– Выдала я ему, что считала чистейшей целомудренной правдой, – продолжала Ева. – У него даже щеки раскраснелись, не от виски, конечно же, а от истины. А сказала я то, что не умоляю его Божьего дара, но живую, имеющую душу и сердце, женщину нельзя писать так же как бездушную фарфоровую вазу. И что, взгляд творца – это не сканер и не копировальный аппарат, а перед тем как завершить это сумасшествие, добавила, что поспешила для его несусветной мазни предоставить свое тело, а лицо пусть сканирует у другой дурехи. Но ничего у него не получится, во всяком случае, на этом холсте, пока он не научится писать не глазами, не руками, а душой. Может быть, это прозвучало излишне сентиментально, но его тронуло, потому что он и сам это отлично понимал, вроде бы не дурак. И еще я сморозила, что-то типа: «Сердце, не способное любить, не в силах творить». По-моему, неплохо прозвучало, звучно и откровенно. К тому же, чтобы там ни говорили, я уверена, что Леонардо тайно или явно любил Лизу Герардини, иначе его «Мона Лиза» не обрела бы бессмертие. [11]
Дождь постепенно усиливался, хотя нас это постороннее в данный момент обстоятельство совершенно не трогало. Но только в данный момент. Шаг за шагом погруженный Евой в близкие мне и волнующие душу воспоминания, я тогда и предположить не мог, насколько все изменится очень скоро. Лишь чуток настораживал еще непонятный мне ее восторженный взгляд из глубины изумрудных зрачков, который она то и дело бросала в заоблачную даль, сквозь меняющиеся на глазах небеса. А небосклон над Онтарио сиял удивительным аметистовым светом, за которым, как за плотной дымчатой вуалью, ясным бесформенным пятном просматривалось солнце.
– Вернувшись из столовой изрядно повеселевшим, – продолжала Ева, – он очень помпезно, как римский патриций в сенате, вынес сформулированный за хмельным стаканом окончательный вердикт: «Эта картина будет называться “Безликая Ева”, – и, довольный собой, добавил: – По-моему, звучит оригинально и к тому же соответствует действительности». Или повлиял выпитый коньяк, или мне на самом деле стало все равно, но я не отреагировала на эту откровенную издевку, хотя изначально портрет был поименован мною как «Песня дождя».
Она как маленькая беззащитная девочка забралась ко мне на колени, легкая, почти невесомая, положила голову на плечо и плотно обхватила меня руками.

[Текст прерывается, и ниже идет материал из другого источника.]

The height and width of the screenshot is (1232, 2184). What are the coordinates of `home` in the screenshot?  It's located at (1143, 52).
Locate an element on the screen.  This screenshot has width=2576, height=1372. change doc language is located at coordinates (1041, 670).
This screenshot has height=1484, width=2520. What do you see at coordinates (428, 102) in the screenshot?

Я чувствовал исходящий от нее жар, и ясно слышал бешеное биение ее сердца. Понимая, как тяжело ей дался этот рассказ, и что последние силы могут покинуть ее в любой момент, я предложил вместе переместиться в больничную палату. К тому же вокруг нас стремительно сгущался и без того тяжелый и вязкий, как патока, воздух. Снова проснувшийся ветер мягко стелился по низу, сухо шелестя травой и поднимая вверх еще не промокший песок с близлежащего пляжа. Грузные увесистые тучи, исколотые острыми зубцами молний, всем своим грозным видом демонстрировали готовность обрушить на эту грешную землю мегатонны мутной холодной воды. Но, похоже, что в этом предвестии дикой свистопляски Ева чувствовала себя гораздо лучше, поэтому наотрез отказалась уходить.